In my experience, a male thinks: “There is this task which must be accomplished.” Whether he’s leasing commercial space [the space must have x loading docks] or buying coffee [it must get me peppy in a delicious fashion], it’s always really – often overly – simple. This is why men are so easy on *sales* calls and such a humongous pain in the arse on repair/follow-up calls. Your Nice Simple Man who just wanted the loading dock or tasty coffee is way more likely to come back and say “BOO HOO. I wanted the product you sold me to have this feature I did not specify because I didn’t really think it through when I was swiftly, simply making my purchase.” Sorry, male! This is where your straightforwardness makes you lose.

In my experience, a female thinks: “I am making a purchase which reflects on my personality, my upbringing, the wishes of my family, my image, what’s in fashion right now, what’s best for my health, what’s good for the environment” ETC. ad nauseam. We see a lot of this in the Christmas decor industry. The great thing about this is that a female is more likely to make the purchase she’ll be happy with the first time, which makes her less likely to call/come back up the counter/flag down a waitress to pitch a fit because she’s not happy. Females are also generally more sympathetic to a customer-service worker, or waitperson, or call-center tech (maybe because they’re more likely to have had these jobs?)

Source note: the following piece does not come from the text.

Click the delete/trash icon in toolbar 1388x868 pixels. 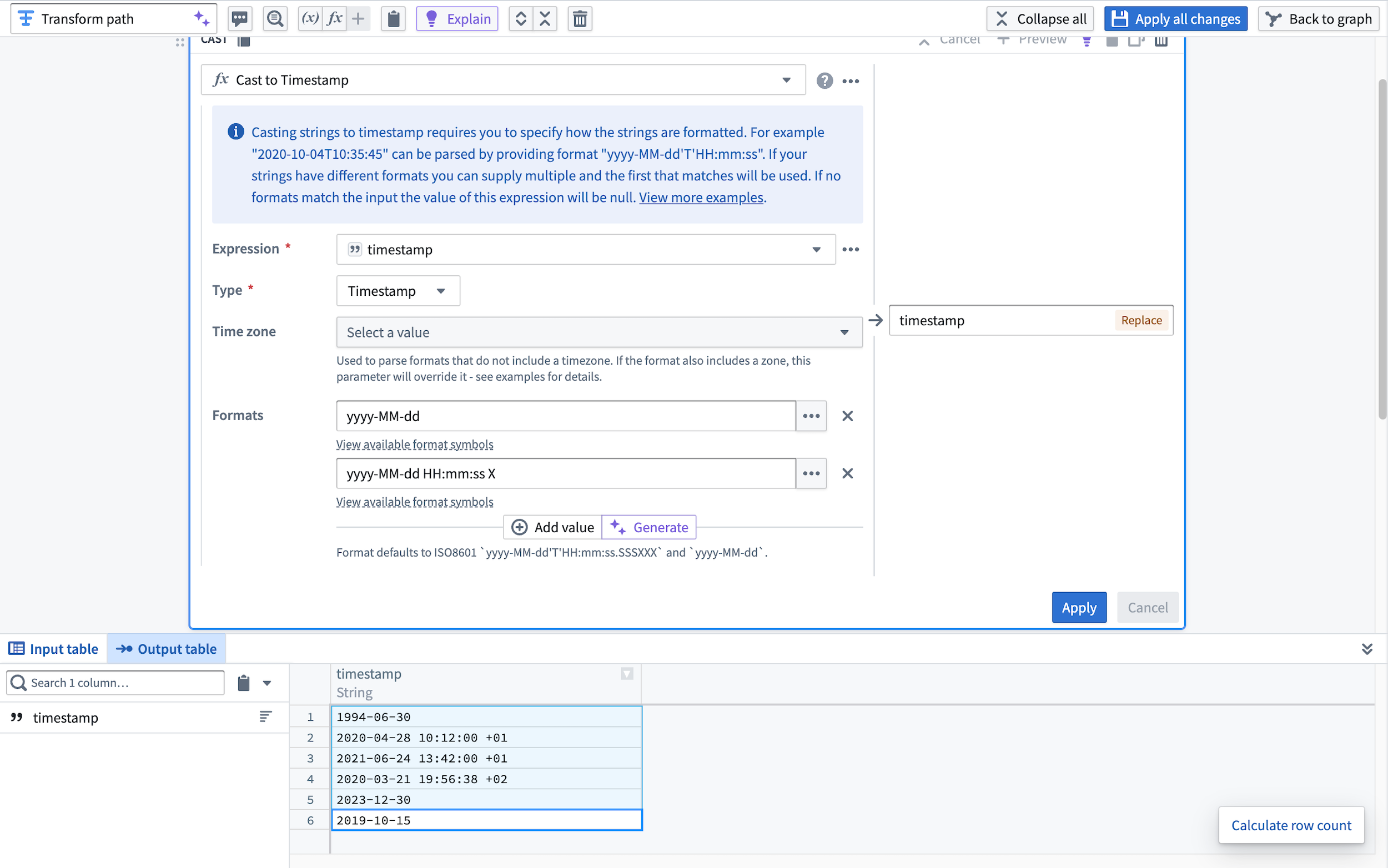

In summary, there’s no sexism or prejudice involved: all customers are butt-pains. La difference just has to do with WHEN they are butt-pains: before or after the product or service is handed over.

Such horribly twisted, circuitous logic doesn’t come easily – you need a lifetime of indoctrination. Any sign of proof? Logic? Evidence? No! Baseless assertions are A-OK when its men we are denigrating.

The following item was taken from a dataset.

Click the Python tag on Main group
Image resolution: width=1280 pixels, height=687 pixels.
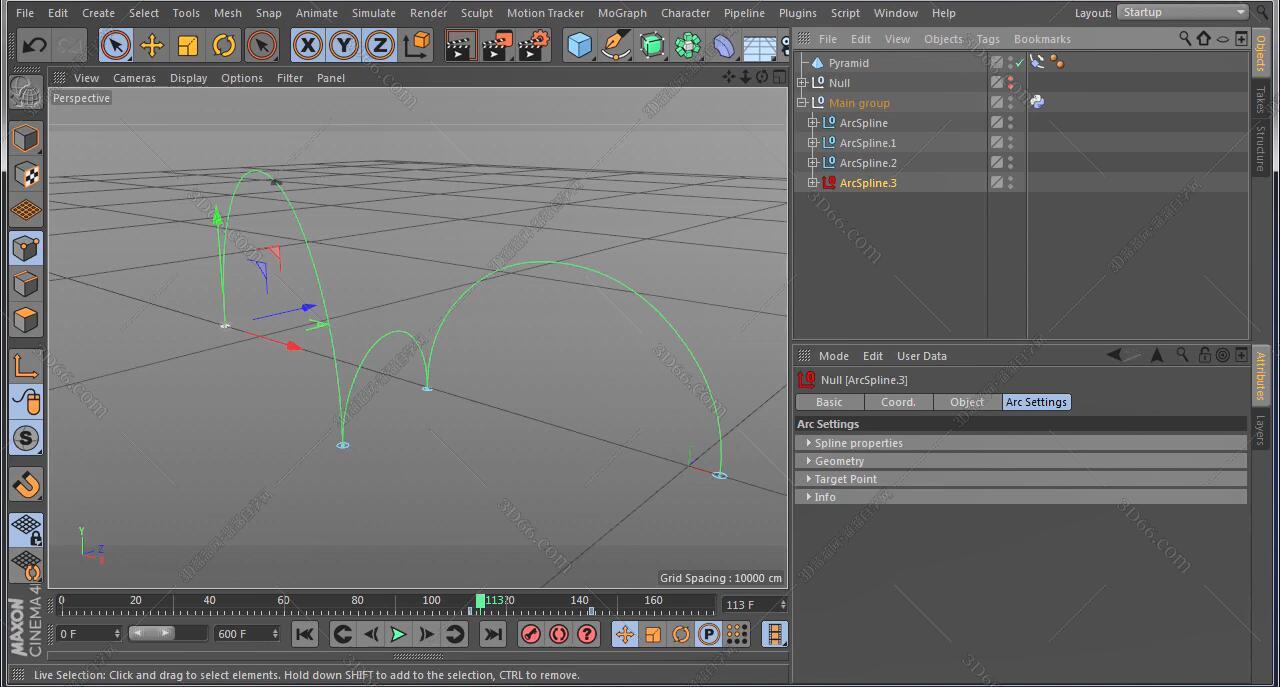click(1037, 101)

This is a slimy, tricky feminist we’re dealing with – notice how, in the beginning and at the end, she makes it feel like she’s being even-handed, when the actual content is anything but fair? That’s how feminists function – they make you think they’re all about fairness, while their black hearts are anything but.

November 9, 2007

Eternal Bachelor is back!

Filed under: Uncategorized — Pete @ 11:34 am

Yes indeedy, Duncan Idaho is back to blogging, and Eternal Bachelor is up and running again after a few months where we all thought he was kidnapped or forced to give up blogging like Ilkka.

November 2, 2007

Not tonight dear… in fact, not ever.

Filed under: Uncategorized — Pete @ 9:17 am

Here is an excellent article by a woman who wants to do the politically incorrect thing and hold women accountable for their actions. Read it, its good.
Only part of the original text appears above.